SM makes modified risk filing in U.S.
Swedish Match said today that it had submitted a modified-risk tobacco product (MRTP) application to the U.S. Food and Drug Administration (FDA) for eight sub-brands of its General snus product line.
“The MRTP application seeks a risk-modification order permitting the use of warning label statements on the company’s snus tobacco products that differ from those carried by other commercially marketed smokeless tobacco products,” the company said in a statement posted on its website.
The company went on to say that it had cited “an abundance” of Swedish and international evidence on the health effects of snus—evidence that stretched over three decades and included governmental cohort studies and clinical trial results.

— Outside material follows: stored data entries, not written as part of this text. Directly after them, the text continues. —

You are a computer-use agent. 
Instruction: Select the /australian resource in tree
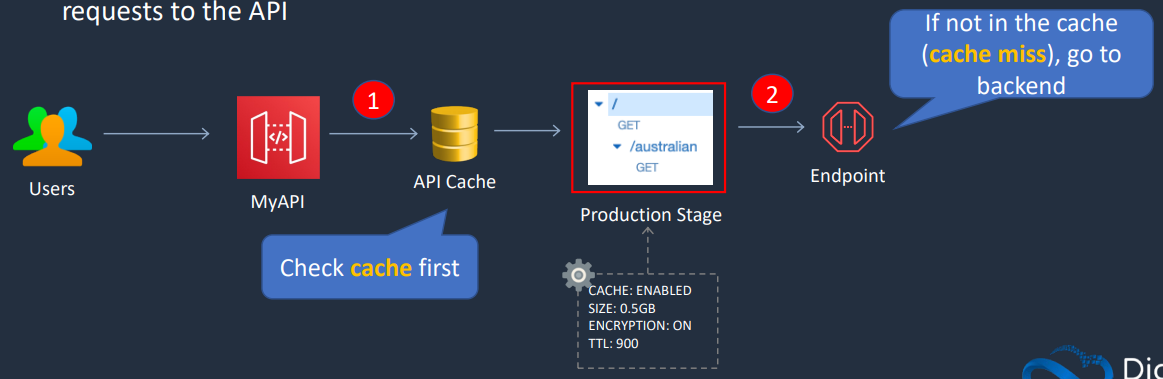(664, 147)
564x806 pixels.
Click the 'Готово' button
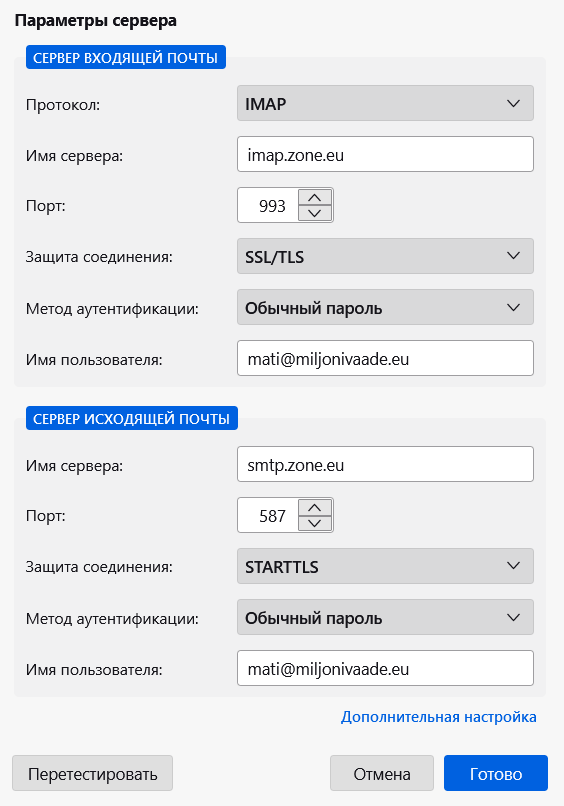(x=496, y=773)
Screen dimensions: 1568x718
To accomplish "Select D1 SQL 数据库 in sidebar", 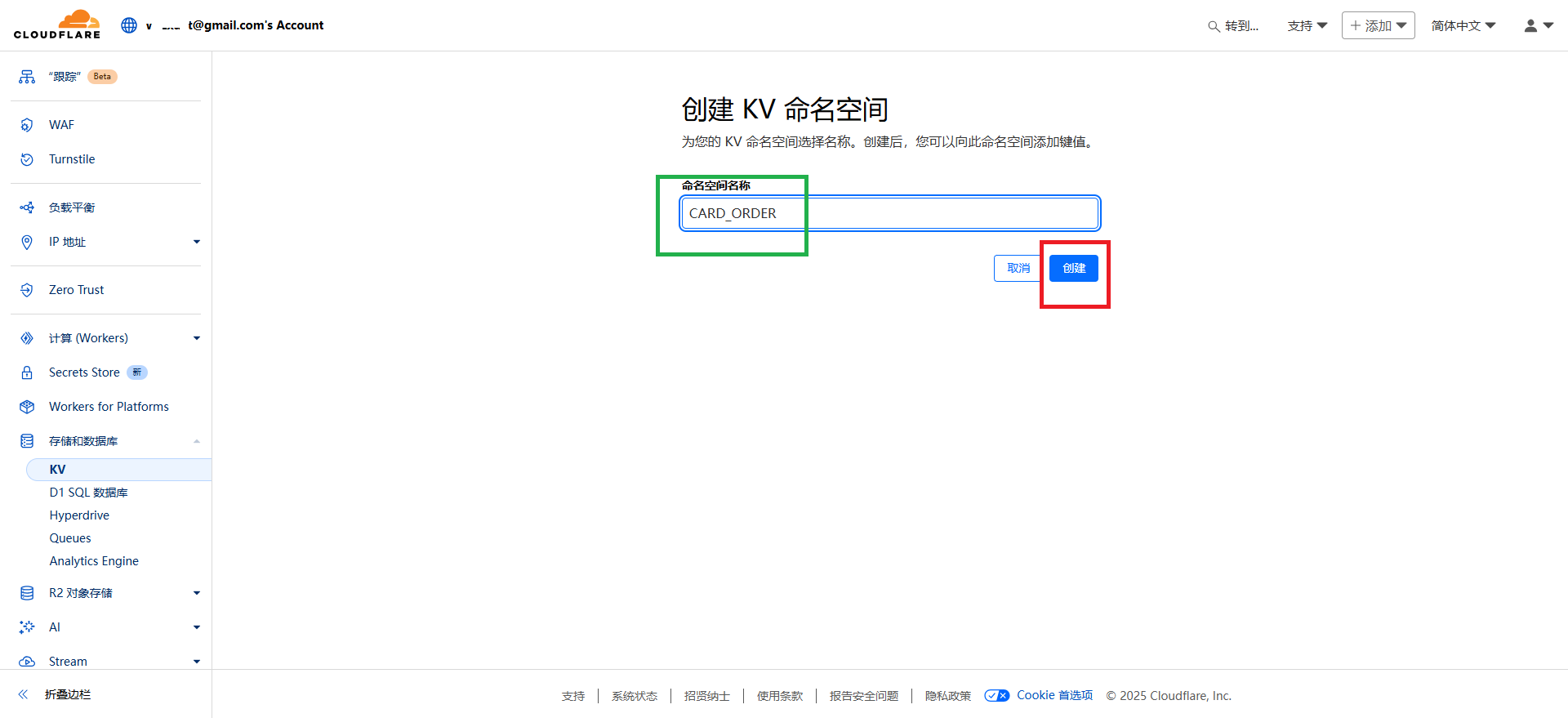I will (88, 493).
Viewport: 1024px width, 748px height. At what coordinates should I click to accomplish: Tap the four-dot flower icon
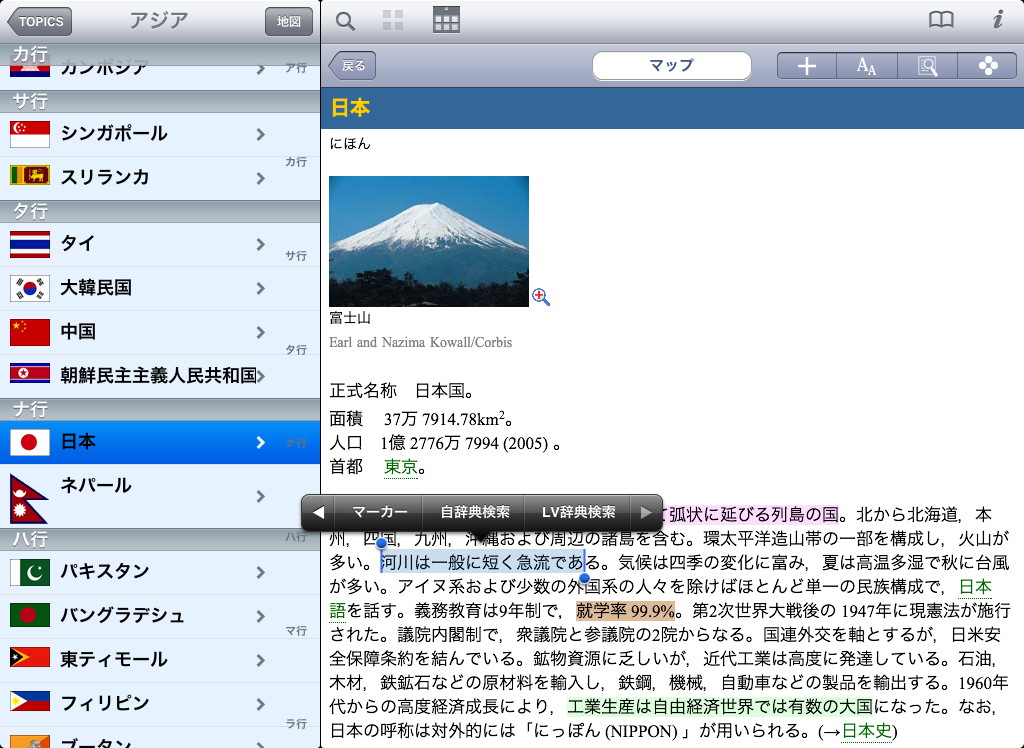[x=987, y=66]
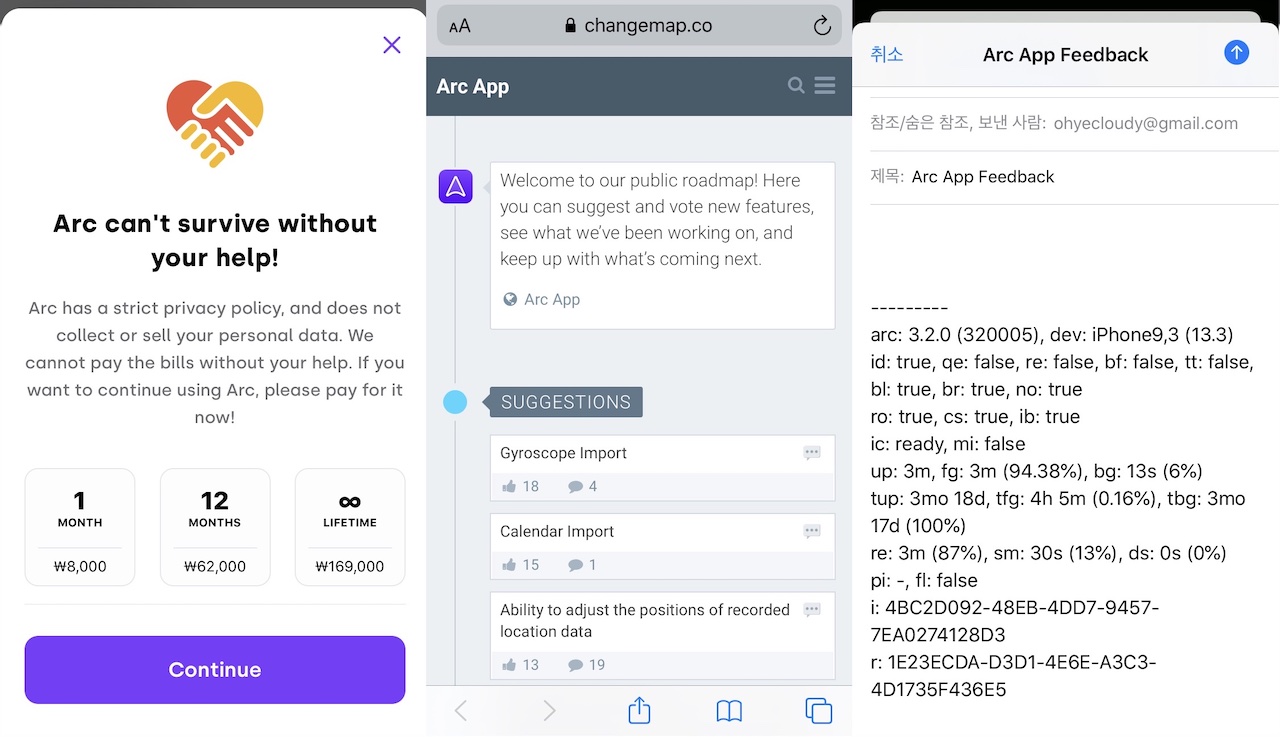The height and width of the screenshot is (737, 1280).
Task: Open Safari reader text size menu
Action: [x=460, y=27]
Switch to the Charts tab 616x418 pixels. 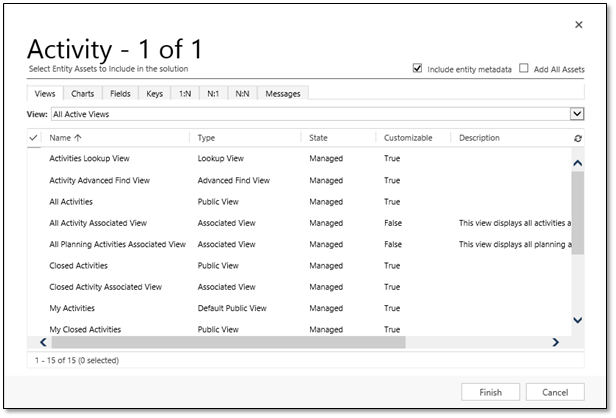click(x=83, y=93)
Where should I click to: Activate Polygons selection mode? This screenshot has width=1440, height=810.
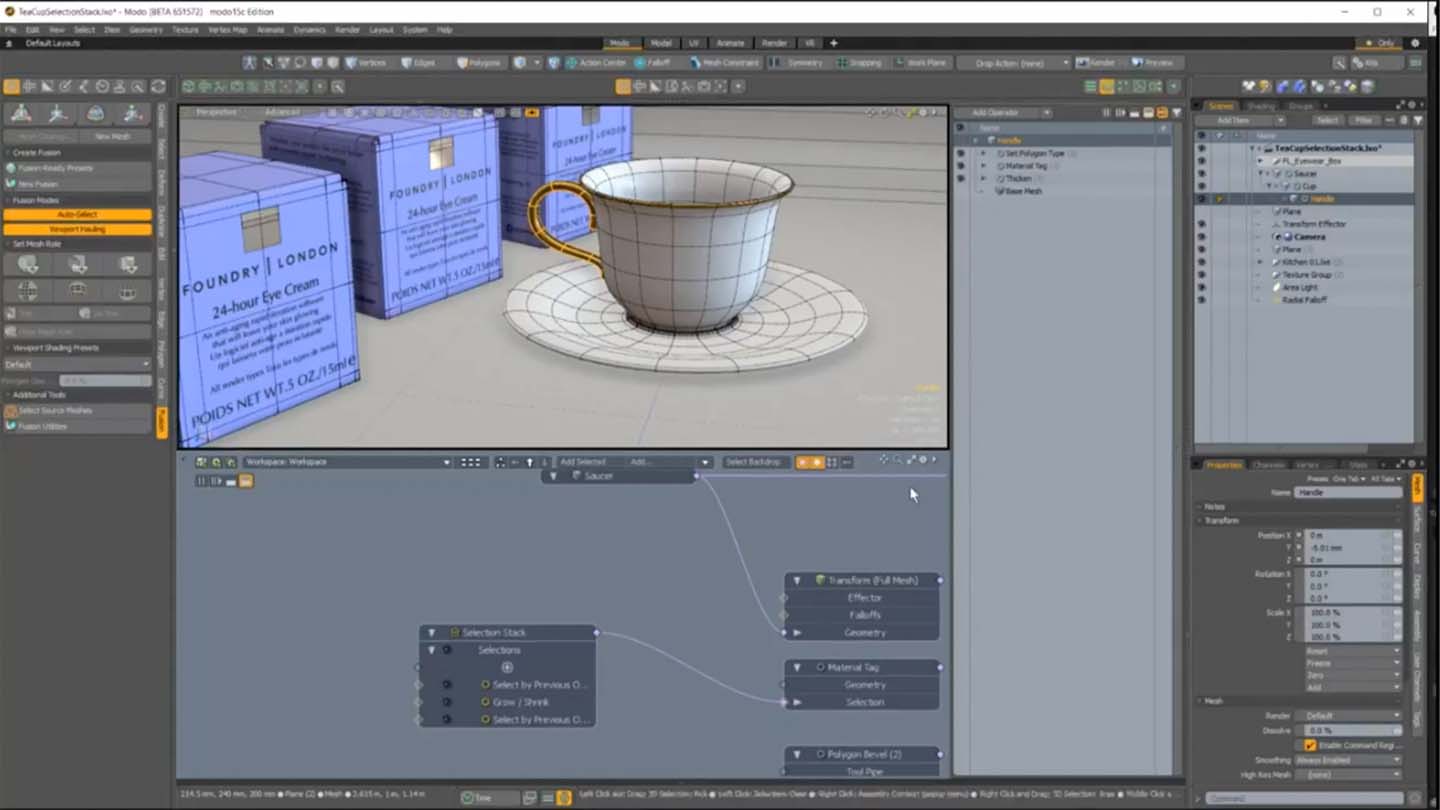(478, 63)
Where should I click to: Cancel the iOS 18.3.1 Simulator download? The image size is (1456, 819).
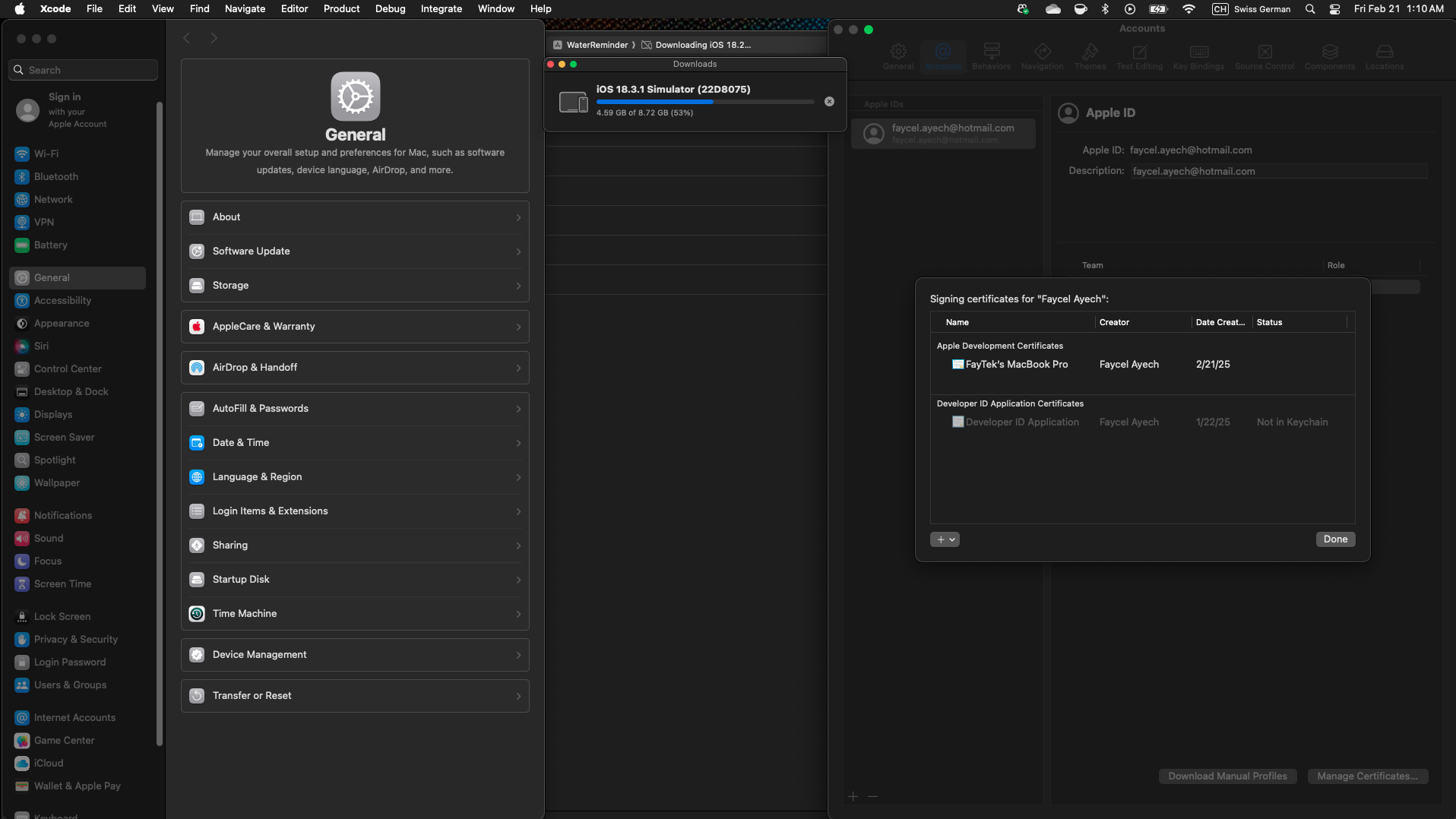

“Swedish snus is very well scientifically documented, and our application consists of more than 100,000 pages,” professor Lars-Erik Rutqvist, M.D., Ph.D., the company’s senior vice president scientific affairs, was quoted as saying. “As an industry leader, we must properly apply the evidence to demonstrate the potential public health benefit of our snus tobacco products.”
Swedish Match said it had engaged with the FDA on its submission, meeting with FDA representatives on several occasions regarding the format and data requirements for the MRTP application.
“In 2013, the company also established an MRTP Advisory Panel, which has and will continue to provide independent advice and guidance to Swedish Match as it moves forward with the MRTP application,” the statement said.
Swedish snus is said to be available in more than 20,000 stores in the U.S.